Selon le COGAT, depuis le 7 octobre, « pour des raisons évidentes de sécurité, les résidents de la bande de Gaza ne sont pas autorisés à entrer en Israël ». Mais il affirme continuer à faciliter les transferts médicaux hors de Gaza.

« Israël est prêt à continuer de faciliter et de coordonner le départ des malades et des blessés vers des pays tiers, et même à une plus grande échelle – sous réserve de l’accord de ces pays », a-t-il déclaré dans sa déclaration à CBC News.

Grandir dans une chambre d’hôpital

De retour à Jérusalem-Est, Saida affiche un grand sourire aux adultes qui s’inquiètent pour elle.

La chambre dans laquelle elle passe son temps à l’hôpital Al Makassed a des jouets et des tapis au sol sur lesquels elle peut jouer, mais c’est toujours une chambre d’hôpital. Il y a des berceaux pour elle et les quatre autres bébés, mais au-dessus il y a des moniteurs, des câbles et des machines.

C’est un service néonatal pleinement opérationnel, mais c’est aussi là que Sa’ida vit son enfance.

À la fin de l’appel vidéo avec ses parents, la petite fille recommence à ramper et à jouer avec ses jouets, une infirmière la chatouille avant de passer au prochain bébé dont elle doit s’occuper. Sai’da ignore parfaitement la distance qui la sépare de sa mère et de son père.

Une infirmière tient un téléphone devant un bébé
Les appels vidéo sont le seul moyen pour les parents de se sentir comme une famille, mais ils sont rares et la connexion Internet est souvent interrompue. (Yasmine Hassan/CBC)

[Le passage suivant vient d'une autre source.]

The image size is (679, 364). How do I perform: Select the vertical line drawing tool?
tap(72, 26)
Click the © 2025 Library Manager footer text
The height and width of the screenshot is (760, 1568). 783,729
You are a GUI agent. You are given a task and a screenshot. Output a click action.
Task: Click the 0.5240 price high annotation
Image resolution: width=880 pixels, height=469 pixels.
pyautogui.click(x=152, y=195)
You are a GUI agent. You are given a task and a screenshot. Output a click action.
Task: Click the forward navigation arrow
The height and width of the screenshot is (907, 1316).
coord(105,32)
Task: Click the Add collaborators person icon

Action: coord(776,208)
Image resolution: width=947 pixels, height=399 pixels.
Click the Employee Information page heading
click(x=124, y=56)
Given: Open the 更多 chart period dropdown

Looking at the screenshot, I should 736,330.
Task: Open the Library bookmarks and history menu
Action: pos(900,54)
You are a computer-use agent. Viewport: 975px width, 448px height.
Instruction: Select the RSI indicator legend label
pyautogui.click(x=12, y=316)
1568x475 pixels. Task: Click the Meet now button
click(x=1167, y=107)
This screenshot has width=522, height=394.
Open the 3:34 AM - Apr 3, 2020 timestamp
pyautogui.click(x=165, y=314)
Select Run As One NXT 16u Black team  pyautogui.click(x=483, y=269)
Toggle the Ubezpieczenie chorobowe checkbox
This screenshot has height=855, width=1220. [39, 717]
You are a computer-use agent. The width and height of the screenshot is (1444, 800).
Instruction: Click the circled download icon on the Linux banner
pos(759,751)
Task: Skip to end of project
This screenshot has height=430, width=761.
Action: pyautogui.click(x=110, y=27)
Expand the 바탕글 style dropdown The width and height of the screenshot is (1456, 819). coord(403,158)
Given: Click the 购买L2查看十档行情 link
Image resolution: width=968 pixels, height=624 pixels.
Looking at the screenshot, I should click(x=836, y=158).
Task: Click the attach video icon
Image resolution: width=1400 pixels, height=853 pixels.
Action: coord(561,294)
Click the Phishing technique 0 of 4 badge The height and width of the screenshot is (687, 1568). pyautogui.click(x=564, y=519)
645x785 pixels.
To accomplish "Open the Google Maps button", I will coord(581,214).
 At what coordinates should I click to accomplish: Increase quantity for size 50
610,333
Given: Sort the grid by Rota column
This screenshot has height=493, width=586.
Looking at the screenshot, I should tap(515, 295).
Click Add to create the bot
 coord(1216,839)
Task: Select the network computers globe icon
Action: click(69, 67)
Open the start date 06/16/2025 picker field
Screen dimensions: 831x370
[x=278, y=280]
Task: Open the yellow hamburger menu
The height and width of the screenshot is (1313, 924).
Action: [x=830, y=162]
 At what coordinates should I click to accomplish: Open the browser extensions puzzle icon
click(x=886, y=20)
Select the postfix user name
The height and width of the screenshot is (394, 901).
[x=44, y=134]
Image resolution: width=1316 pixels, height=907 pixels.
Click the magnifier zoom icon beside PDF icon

A Khan Younis, le père de Saida a du mal à raccrocher lors de l’appel vidéo avec sa fille. Alors que les larmes coulent sur ses joues, il fait signe à l’écran et essaie d’attirer son attention encore quelques fois avant que l’appel ne soit coupé.

Pendant un moment, ils ont redevenu une famille, mais maintenant, la réalité s’installe alors qu’ils retournent à leur tente depuis le cybercafé.

Tout ce qu’ils peuvent faire, disent-ils, c’est attendre : attendre la fin de la guerre, attendre la fin de la séparation d’avec leur fille, attendre le début de leur vie de famille.

« J’adorerais qu’elle soit dans mes bras », a déclaré la mère de Saida en essuyant ses larmes. « Mais à cause des circonstances difficiles dans lesquelles nous vivons, je sais qu’elle va bien.